Previously, we reported a case of heterogeneity of HER2 expression in three distinctive fields of the primary tumor in a patient with metastatic esophageal tumor, which might be responsible for resistance (21). In the present case, we demonstrated HER2-negative brain metastases after 16 months of HER2-directed therapy. This is similar to what is seen in HER2-breast cancer, which can become HER2-negative following treatment with trastuzumab (22). Such discordance of HER2 expression between primary tumor and metastatic lesions after trastuzumab exposure will have a significant impact on the selection of systemic chemotherapy, especially anti-HER2 therapy, in metastatic esophageal cancer. Interestingly, genomic alteration analysis in brain metastases as well as in local recurrence by Foundation One revealed multiple acquired mutations involving PI3K pathway other than the biologically conserved mutations in the primary tumor (Table 1). Although the whole cancer genome analysis is not available, our case seems to illustrates this unique biological phenomenon-intratumor heterogeneity (acquired mutation and loss of HER2 expression), likely due to the impact of selective pressure secondary to systemic therapy and it has undoubtedly contributed to drug resistance and treatment failure. Orchestrated efforts are required to better understand and overcome intratumor heterogeneity in esophageal cancer in the future.

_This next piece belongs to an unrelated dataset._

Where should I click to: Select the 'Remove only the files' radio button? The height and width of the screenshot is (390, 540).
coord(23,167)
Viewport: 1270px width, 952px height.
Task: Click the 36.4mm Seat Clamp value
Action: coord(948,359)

Table 1. Gene alteration analysis.

Primary tumor (pre-treatment) Primary tumor (post-treatment) Brain metastasis
EGFR amplification EGFR amplification ATR rearrangement
AKT1 amplification AKT1 amplification
PIK3CA E545G
KRAS amplification KRAS amplification KRAS amplification
CCND3 amplification CCND3 amplification CCND3 amplification
CDK6 amplification CDK6 amplification CDK6 amplification
TP53 R175H TP53 R175H TP53 R175H
MTOR R2505 MTOR R2505 MTOR R2505

In summary, we report a case of HER2-positive esophageal adenocarcinoma with acquired resistance to trastuzumab-based therapy. Dual HER2 blockade appeared to be very effective. Unfortunately, the patient died from brain metastases and local recurrence eventually. Intratumor heterogeneity and brain metastasis are discussed, and future clinical trials are needed to address these important issues in esophageal cancer.

Acknowledgements

Disclosure: The authors declare no conflict of interest.